Total Quality Management & Business Excellence | 2008
Shuki Dror
During the 1980s and 1990s, increasing criticism was mounted against the use of performance measures based on traditional financial management. Consequently, strategic frameworks were developed for managing organisational performance, among them the Malcolm Baldrige National Quality Award (MBNQA), the European Foundation for Quality Management (EFQM) and the Balanced Scorecard. This work compares the strategic framework of the Balanced Scorecard method to that of the quality award models. The comparison indicates that of the three frameworks, the Balanced Scorecard has important advantages, among them sequential objectives, capability of directing long-term programs, possibility of selecting relevant performance measures, measurement based on actual data and two levels of feedback. Nevertheless, the Balanced Scorecard has some limitations.
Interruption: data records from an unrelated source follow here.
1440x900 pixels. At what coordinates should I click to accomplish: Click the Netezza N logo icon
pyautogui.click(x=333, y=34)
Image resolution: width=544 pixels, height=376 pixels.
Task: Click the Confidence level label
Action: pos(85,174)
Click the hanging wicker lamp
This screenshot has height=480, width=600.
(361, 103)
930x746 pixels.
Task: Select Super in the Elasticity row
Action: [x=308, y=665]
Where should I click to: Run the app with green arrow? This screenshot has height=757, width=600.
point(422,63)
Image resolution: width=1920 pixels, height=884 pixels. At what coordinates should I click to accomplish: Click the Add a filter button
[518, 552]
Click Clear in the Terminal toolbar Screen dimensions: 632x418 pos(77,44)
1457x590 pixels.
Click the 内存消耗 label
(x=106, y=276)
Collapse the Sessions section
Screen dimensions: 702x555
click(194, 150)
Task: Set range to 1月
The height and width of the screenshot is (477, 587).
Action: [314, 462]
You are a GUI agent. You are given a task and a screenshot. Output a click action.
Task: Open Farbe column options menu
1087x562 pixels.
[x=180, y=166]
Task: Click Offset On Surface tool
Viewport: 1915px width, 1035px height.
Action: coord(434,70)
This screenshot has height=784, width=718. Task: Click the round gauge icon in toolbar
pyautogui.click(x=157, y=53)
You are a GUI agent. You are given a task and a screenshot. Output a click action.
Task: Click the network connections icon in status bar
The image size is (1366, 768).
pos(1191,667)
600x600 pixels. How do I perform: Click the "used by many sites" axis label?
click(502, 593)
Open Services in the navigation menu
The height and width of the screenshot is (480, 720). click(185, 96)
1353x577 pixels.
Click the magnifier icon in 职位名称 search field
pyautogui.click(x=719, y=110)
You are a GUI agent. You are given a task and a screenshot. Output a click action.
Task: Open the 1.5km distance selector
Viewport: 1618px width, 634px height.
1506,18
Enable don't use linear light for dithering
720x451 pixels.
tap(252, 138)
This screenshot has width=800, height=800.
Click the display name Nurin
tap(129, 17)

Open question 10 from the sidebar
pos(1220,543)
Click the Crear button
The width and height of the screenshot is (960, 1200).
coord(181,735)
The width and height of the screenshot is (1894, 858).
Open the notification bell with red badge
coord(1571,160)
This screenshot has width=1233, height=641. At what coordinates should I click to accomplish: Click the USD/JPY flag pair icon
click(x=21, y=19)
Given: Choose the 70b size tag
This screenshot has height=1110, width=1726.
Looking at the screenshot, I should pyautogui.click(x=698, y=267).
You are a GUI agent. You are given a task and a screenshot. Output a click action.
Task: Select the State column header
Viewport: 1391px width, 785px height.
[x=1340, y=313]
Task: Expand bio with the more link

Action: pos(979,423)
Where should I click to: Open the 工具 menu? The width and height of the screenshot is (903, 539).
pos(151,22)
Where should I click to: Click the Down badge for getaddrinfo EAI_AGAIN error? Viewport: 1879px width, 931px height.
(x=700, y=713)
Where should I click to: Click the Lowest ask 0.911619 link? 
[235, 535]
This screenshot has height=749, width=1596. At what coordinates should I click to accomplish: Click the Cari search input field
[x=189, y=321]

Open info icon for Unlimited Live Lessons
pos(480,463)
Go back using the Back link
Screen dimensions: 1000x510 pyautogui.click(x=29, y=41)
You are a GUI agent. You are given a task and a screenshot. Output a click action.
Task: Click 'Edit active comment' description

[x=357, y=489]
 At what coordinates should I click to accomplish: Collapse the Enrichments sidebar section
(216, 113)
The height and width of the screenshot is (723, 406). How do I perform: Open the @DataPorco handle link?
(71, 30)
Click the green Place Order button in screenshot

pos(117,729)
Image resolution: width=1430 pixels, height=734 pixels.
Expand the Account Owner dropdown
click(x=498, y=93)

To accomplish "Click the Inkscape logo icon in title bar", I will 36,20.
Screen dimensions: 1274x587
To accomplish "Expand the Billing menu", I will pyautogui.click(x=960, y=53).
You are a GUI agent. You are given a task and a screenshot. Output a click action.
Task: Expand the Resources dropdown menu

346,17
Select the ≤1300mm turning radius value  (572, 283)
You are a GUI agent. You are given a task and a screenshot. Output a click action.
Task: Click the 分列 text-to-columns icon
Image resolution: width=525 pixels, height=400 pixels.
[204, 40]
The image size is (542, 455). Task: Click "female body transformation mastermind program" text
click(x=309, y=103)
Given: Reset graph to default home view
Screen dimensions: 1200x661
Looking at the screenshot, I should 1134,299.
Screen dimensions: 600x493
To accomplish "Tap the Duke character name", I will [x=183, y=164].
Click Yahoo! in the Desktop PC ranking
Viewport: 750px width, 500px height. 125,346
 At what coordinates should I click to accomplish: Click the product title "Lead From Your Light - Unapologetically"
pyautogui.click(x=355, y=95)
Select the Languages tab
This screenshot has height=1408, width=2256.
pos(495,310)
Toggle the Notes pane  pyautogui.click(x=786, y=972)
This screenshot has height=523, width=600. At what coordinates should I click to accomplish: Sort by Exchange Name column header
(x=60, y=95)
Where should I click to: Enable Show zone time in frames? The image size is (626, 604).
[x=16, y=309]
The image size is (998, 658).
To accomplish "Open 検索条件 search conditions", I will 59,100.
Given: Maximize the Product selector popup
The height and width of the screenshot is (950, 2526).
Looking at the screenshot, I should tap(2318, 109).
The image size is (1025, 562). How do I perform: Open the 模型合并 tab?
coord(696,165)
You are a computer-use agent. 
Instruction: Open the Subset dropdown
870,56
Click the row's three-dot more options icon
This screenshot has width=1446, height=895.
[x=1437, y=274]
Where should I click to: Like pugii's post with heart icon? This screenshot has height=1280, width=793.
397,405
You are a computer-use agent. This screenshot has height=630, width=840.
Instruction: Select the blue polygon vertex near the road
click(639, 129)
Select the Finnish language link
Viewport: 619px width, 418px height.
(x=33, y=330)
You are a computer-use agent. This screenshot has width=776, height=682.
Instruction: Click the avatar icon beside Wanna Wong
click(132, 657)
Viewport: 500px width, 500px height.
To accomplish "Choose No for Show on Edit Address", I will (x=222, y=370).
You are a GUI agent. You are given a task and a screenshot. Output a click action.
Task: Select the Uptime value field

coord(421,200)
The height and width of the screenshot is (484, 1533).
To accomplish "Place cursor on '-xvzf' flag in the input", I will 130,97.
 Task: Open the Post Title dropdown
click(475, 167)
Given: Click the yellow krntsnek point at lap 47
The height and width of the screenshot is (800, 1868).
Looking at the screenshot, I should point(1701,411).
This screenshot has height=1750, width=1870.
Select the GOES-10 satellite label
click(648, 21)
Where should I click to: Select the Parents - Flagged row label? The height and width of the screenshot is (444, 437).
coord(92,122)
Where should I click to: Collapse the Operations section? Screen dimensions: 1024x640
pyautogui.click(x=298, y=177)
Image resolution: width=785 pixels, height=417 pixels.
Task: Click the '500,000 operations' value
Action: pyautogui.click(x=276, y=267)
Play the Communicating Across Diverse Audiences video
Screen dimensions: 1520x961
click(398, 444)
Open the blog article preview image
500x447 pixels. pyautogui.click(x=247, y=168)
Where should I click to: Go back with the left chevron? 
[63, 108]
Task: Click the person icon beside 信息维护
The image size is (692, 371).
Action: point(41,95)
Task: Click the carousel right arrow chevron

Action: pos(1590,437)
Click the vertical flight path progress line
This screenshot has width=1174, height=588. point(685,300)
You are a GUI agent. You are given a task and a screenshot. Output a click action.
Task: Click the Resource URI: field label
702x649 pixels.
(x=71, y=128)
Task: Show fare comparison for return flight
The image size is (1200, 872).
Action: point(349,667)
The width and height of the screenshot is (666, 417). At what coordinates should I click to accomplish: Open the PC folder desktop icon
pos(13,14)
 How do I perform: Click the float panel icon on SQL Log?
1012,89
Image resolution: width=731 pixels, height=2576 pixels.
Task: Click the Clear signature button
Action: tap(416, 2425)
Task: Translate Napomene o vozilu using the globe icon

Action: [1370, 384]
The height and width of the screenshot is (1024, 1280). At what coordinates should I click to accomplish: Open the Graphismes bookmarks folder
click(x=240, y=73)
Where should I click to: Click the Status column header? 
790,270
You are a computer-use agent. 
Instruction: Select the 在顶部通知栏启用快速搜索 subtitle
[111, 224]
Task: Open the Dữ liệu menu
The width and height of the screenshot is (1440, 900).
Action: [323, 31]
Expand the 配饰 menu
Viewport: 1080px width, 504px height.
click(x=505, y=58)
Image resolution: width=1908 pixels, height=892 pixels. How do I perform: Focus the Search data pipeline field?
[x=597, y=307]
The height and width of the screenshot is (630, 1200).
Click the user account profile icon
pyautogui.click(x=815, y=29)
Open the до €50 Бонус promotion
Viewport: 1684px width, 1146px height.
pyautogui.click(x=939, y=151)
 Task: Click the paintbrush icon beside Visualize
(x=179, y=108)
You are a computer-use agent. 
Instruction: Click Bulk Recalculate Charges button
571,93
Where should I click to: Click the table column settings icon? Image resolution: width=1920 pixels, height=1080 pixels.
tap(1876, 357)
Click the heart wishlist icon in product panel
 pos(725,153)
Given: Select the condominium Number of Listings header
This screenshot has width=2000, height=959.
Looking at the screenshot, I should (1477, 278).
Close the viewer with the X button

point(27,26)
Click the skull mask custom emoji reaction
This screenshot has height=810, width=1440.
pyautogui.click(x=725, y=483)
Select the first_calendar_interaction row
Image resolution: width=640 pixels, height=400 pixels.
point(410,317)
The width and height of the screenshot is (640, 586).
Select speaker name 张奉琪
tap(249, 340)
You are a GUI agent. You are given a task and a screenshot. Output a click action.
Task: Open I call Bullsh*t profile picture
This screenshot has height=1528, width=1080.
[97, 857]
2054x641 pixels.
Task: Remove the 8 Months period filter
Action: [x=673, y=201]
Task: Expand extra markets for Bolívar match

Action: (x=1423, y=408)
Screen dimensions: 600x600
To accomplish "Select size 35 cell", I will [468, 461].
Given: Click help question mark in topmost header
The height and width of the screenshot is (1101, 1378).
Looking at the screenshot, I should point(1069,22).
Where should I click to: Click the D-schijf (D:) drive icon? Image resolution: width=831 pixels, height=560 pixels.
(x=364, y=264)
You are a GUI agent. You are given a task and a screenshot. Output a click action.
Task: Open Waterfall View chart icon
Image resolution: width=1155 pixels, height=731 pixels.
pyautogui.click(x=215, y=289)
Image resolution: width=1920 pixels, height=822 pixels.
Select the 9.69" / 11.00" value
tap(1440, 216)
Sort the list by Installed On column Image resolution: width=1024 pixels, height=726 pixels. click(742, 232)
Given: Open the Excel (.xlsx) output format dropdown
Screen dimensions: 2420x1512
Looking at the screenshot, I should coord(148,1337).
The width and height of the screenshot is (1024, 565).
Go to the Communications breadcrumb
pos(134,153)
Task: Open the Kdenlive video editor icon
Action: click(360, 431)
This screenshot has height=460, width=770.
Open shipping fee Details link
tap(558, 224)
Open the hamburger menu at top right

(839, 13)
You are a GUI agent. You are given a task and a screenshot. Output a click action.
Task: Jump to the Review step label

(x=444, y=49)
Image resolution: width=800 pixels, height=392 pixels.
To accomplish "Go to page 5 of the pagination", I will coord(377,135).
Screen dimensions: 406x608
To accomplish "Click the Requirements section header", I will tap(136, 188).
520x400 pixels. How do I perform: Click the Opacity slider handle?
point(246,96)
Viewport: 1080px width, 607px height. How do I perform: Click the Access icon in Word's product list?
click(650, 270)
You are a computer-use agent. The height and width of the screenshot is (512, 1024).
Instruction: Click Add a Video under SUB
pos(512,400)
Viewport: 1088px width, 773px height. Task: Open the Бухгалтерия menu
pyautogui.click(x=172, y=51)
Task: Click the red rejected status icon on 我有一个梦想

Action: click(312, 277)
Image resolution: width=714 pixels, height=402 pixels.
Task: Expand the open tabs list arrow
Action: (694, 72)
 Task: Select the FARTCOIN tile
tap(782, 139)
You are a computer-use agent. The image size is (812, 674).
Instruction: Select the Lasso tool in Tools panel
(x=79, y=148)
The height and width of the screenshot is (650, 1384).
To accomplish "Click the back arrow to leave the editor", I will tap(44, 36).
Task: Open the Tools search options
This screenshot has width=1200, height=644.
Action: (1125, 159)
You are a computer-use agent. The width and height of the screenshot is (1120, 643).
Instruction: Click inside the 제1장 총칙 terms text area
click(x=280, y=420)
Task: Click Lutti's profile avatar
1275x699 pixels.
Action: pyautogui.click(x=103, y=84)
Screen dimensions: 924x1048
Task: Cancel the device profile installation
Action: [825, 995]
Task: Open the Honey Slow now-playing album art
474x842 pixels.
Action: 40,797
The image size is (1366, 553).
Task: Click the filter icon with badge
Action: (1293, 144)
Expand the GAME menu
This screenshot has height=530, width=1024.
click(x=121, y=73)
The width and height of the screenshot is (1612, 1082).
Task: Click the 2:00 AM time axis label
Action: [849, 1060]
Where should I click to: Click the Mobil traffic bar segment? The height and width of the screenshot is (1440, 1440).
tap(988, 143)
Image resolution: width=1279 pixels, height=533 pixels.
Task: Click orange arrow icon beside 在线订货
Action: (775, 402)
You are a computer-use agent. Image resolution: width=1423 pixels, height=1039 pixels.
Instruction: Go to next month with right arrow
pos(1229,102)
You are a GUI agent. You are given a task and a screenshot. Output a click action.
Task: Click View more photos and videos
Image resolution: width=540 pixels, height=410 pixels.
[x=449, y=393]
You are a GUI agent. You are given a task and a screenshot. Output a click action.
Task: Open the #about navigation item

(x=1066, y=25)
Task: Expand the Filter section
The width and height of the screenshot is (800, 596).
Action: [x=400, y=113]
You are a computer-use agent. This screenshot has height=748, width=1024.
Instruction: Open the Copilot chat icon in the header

This paper deals with two of these limitations: (1) no basic guidelines for selecting performance measures, and (2) complex feedback from the financial perspective to the customer and process perspectives. This paper proposes a structured methodological approach based on the Quality Function Deployment (QFD) to improve implementation of the Balanced Scorecard method in an individual organisation. A QFD Balanced Scorecard construction map shows the linkages among five QFD matrices. The map ensures that every financial performance defined by the enterprise strategy is linked to a set of performances measures in the relevant domains that may eventually influence future results.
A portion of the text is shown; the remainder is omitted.